4.2 Engineering implementation
Scour depth is the lowering of the riverbed around a bridge pier and is a key parameter for bridge resilience. During severe floods, the stage and velocity rise quickly, forming intense downflow, horseshoe, and wake vortices around the pier. These vortices concentrate shear, mobilize the surrounding sediments, and carry them away, exposing foundations. If the scour depth grows beyond design limits, the pier’s capacity is reduced, and structural failure can occur (Lee and Hong, 2019). This makes scour depth central to flood-resilient design and operations. It must be monitored in time, with procedures to track scour growth and issue early warnings when thresholds are approached. Historically, scour has been the leading cause of bridge failures, with flood-driven high stages and velocities acting as the primary driver of scour development, explored by the current study. Floods cannot be prevented, but their impacts can be managed. At the design stage, prediction of scour depth for the site using hydraulic conditions and credible flood forecasts is crucial. While in operation, the identification of piers at higher risk, scheduling timely strengthening or protection, and, when necessary, temporarily removing a bridge from service to avoid catastrophic outcomes is the need of the day.

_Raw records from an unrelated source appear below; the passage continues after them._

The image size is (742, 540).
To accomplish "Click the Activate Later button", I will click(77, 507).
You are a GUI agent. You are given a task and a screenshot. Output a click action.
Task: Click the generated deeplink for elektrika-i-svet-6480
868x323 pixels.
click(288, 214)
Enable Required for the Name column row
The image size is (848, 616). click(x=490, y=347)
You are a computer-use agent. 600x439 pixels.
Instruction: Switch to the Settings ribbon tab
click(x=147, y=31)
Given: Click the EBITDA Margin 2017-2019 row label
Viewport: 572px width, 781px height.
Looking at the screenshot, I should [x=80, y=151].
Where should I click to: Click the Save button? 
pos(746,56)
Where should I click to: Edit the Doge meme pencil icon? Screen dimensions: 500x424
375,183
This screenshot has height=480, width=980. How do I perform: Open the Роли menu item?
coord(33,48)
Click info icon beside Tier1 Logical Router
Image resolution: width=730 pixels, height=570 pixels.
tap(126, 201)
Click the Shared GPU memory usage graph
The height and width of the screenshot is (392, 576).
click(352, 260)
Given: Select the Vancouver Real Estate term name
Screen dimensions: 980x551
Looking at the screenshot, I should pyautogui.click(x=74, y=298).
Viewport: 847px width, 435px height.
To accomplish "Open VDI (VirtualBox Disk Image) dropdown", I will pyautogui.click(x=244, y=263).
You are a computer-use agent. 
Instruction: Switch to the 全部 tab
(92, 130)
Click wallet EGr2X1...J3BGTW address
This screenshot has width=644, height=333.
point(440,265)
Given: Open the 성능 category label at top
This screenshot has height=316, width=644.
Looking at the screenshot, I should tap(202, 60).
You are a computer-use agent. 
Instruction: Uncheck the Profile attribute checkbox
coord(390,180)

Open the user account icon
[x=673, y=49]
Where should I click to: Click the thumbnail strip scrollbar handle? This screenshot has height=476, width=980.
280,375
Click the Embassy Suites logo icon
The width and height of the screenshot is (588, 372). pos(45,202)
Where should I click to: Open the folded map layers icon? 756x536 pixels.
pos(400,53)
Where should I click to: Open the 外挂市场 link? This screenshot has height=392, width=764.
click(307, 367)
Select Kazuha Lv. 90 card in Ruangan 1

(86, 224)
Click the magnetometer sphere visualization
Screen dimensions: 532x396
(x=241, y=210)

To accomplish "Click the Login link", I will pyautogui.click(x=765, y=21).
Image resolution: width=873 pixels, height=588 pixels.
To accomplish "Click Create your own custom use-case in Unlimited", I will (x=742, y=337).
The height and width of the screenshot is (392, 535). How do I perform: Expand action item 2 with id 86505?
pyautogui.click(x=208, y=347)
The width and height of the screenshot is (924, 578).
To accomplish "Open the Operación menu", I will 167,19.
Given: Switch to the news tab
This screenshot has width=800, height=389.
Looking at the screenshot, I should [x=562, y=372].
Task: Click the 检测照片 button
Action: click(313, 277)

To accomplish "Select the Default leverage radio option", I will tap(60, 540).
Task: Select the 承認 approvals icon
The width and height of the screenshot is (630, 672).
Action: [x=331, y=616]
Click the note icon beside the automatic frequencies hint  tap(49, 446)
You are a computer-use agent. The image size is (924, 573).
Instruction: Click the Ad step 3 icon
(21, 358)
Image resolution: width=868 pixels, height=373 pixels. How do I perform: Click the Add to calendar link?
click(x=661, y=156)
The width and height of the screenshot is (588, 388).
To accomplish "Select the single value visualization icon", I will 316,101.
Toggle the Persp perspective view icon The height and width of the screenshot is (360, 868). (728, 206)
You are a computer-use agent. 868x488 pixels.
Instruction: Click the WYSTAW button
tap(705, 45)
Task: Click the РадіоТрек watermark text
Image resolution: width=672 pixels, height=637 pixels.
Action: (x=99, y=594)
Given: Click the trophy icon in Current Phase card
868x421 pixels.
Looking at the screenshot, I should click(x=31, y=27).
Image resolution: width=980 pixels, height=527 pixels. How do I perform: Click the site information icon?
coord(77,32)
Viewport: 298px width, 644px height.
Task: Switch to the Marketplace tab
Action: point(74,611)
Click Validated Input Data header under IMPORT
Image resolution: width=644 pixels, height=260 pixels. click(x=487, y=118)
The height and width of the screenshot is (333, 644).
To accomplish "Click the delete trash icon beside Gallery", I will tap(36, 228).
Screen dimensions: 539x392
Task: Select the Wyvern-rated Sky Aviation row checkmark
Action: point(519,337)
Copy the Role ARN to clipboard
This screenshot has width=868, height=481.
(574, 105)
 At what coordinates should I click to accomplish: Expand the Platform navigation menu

The current study goes beyond building a single predictor of pier-scour depth and undertakes a full model development, validation, and interpretation cycle aimed at practical deployment. Multiple machine learners were trained and tuned, and their performance was quantified on both training and testing splits using complementary metrics (R2, RMSE, MAE) to expose accuracy, bias, and dispersion (Rana et al., 2025). To guard against optimistic estimates tied to a particular split, the study ran K-fold cross-validation, summarizing fold-wise scores and variability. The cross-validation framework revealed the metrics to diagnose overfitting (high train/low test, large fold variance) and underfitting (uniformly low scores) rather than relying on a single, whole-dataset score (White and Power, 2023). Residual and parity plots were reviewed alongside the metrics to verify that errors were pattern-free, and that upper-tail behavior was understood. Also, the study emphasized model insights, not only predictions. The employed framework aggregated explanations across the fitted models and generated SHAP analyses to rank the global importance of the hydraulic, geometric, and sediment variables for predicting scour depth and probe local dependence and interactions, e.g., how the effect of approach velocity changes with pier width or initial depth for a specific pier or duration (Nandi and Das, 2025a). These explanations link the learned relationships to hydraulics, help identify regime-dependent behavior (peak-dominated vs. duration-sensitive), and provide actionable levers for design and operations.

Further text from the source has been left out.